> [EXERCISE OBJECTIVE]
Can you retype the passage on the DVC download stage word for word, everything from "The download stage gets" down to "get the data."?

> [SELECTED PASSAGE]
□ □ □
The download stage gets the data using the `download.py` script. The train stage performs model training and evaluation on the downloaded data using the `train.py` script. The train stage uses the lr and weight_decay metrics defined in `params.yaml`. The model output is saved to `model.pt`, and the metrics are saved to `metrics.yaml`.

Execute the download stage to get the data.

In [2]:
%%bash
dvc repro download

Running stage 'download' with command:
	python download.py
Downloading http://yann.lecun.com/exdb/mnist/train-images-idx3-ubyte.gz to data/MNIST/raw/train-images-idx3-ubyte.gz
Extracting data/MNIST/raw/train-images-idx3-ubyte.gz to data/MNIST/raw
Downloading http://yann.lecun.com/exdb/mnist/train-labels-idx1-ubyte.gz to data/MNIST/raw/train-labels-idx1-ubyte.gz
Extracting data/MNIST/raw/train-labels-idx1-ubyte.gz to data/MNIST/raw
Downloading http://yann.lecun.com/exdb/mnist/t10k-images-idx3-ubyte.gz to data/MNIST/raw/t10k-images-idx3-ubyte.gz
Extracting data/MNIST/raw/t10k-images-idx3-ubyte.gz to data/MNIST/raw
Downloading http://yann.lecun.com/exdb/mnist/t10k-labels-idx1-ubyte.gz to data/MNIST/raw/t10k-labels-idx1-ubyte.gz
Extracting data/MNIST/raw/t10k-labels-idx1-ubyte.gz to data/MNIST/raw
Processing...
□ □ □
> [DATASET EXTRACT]
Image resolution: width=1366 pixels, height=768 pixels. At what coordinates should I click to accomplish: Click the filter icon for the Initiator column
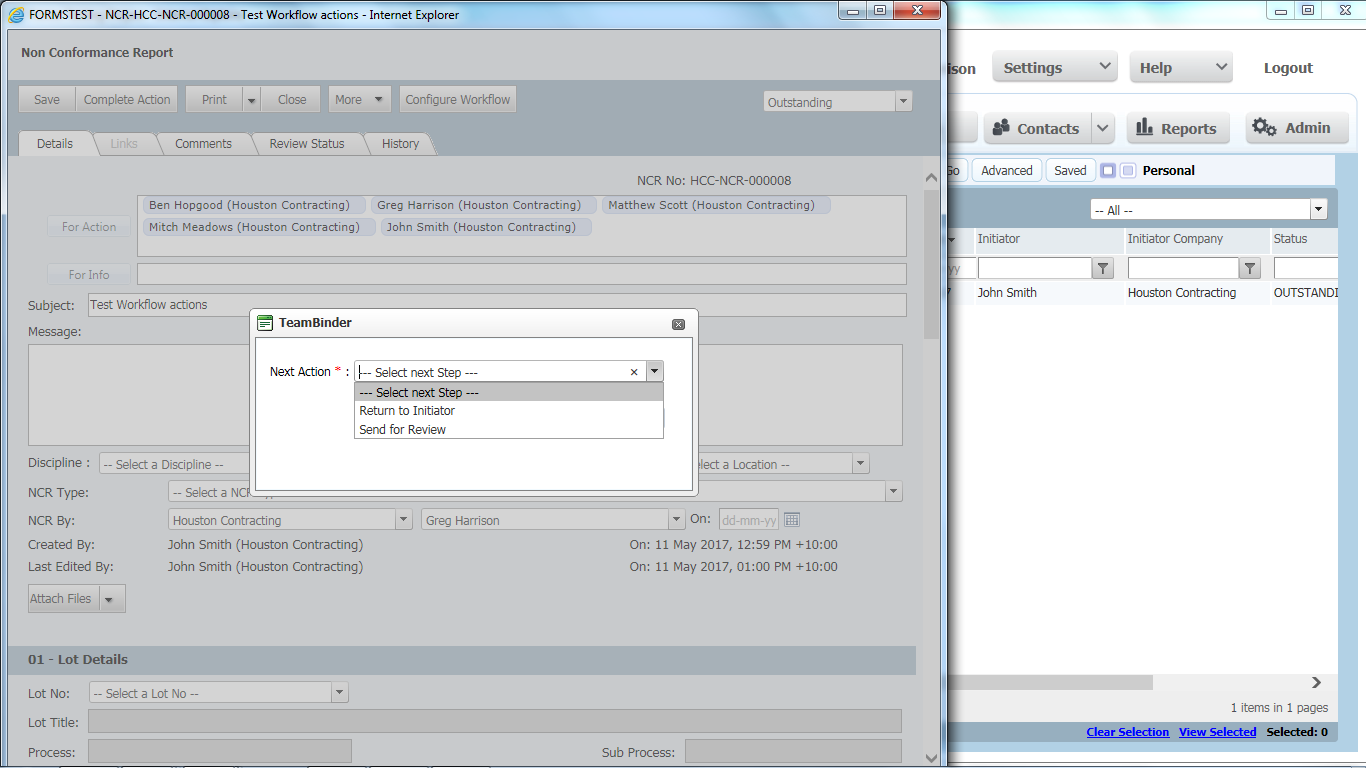tap(1102, 268)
□ □ □
> [FULL SOLUTION]
The download stage gets the data using the `download.py` script. The train stage performs model training and evaluation on the downloaded data using the `train.py` script. The train stage uses the lr and weight_decay metrics defined in `params.yaml`. The model output is saved to `model.pt`, and the metrics are saved to `metrics.yaml`.

Execute the download stage to get the data.